Extases, exposition d’Ernest Pignon-Ernest
Dernière mise à jour : 29 mars 2023
Etreinte d’Eternité
Sous l’humble chair vouée à l’étreinte de l’infini et délivrée de toute pesanteur dans sa verticalité, la main de l’artiste, crayons et fusains, suit la courbe de ces corps immobiles pour en conjurer l’abandon, comme si, dans cette élévation céleste, Dieu lui-même leur avait tracé une part d’éternité. Le voile qui enveloppe la nudité de ces sept femmes, révèle dans ses replis, un membre, un buste, un sein, une main, les méandres de leurs veines encore irriguées par le sang, et ces visages habités par le regard du dedans, signe de l’extase qui transcende. Par delà la mortification, le dolorisme rédempteur et l’image Saint-Sulpicienne, c’est à travers le mode hallucinatoire de la jouissance que ces mystiques touchées par la grâce divine, parviennent à la béatitude. L’ailleurs est cependant sous nos yeux, dans le silence des espaces où le temps a lâché prise, vision terrestre que reflète le sombre miroir des limbes et qu’une pâle lueur ravit aux ténèbres du gouffre.

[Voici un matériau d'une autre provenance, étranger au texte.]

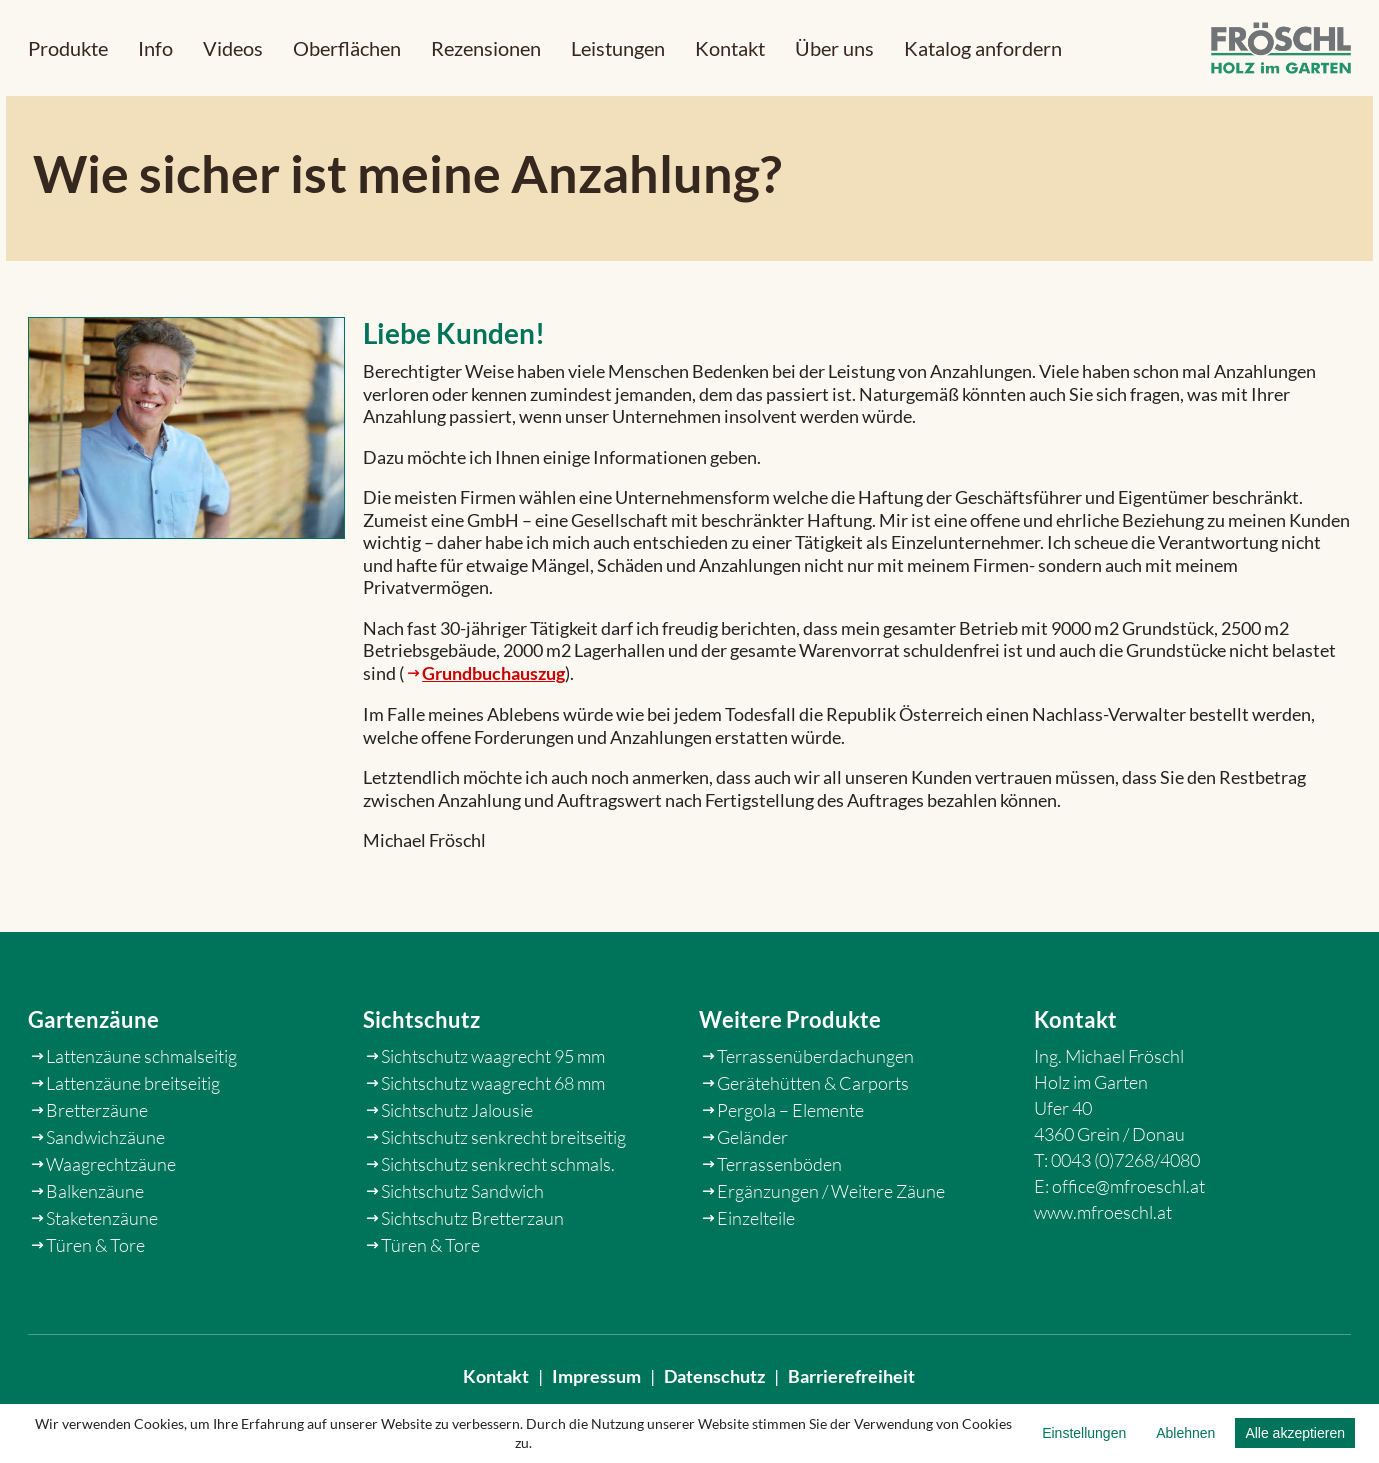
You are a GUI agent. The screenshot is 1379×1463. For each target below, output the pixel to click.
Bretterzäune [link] (97, 1162)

Comme Baudelaire ou Paul Celan pour qui l’esthétique de la souffrance se fait poésie, participant à la condition ambivalente de la psyché humaine, l’artiste recule les limites du signifiant pour tendre vers cette vérité absolue, quand le sujet et l’objet, le corps et l’esprit, le visible et l’invisible, le réel et le surnaturel, la jouissance et la souffrance, l’amour et la mort, se conjuguent, mystère de la création, en une harmonie ainsi sublimée.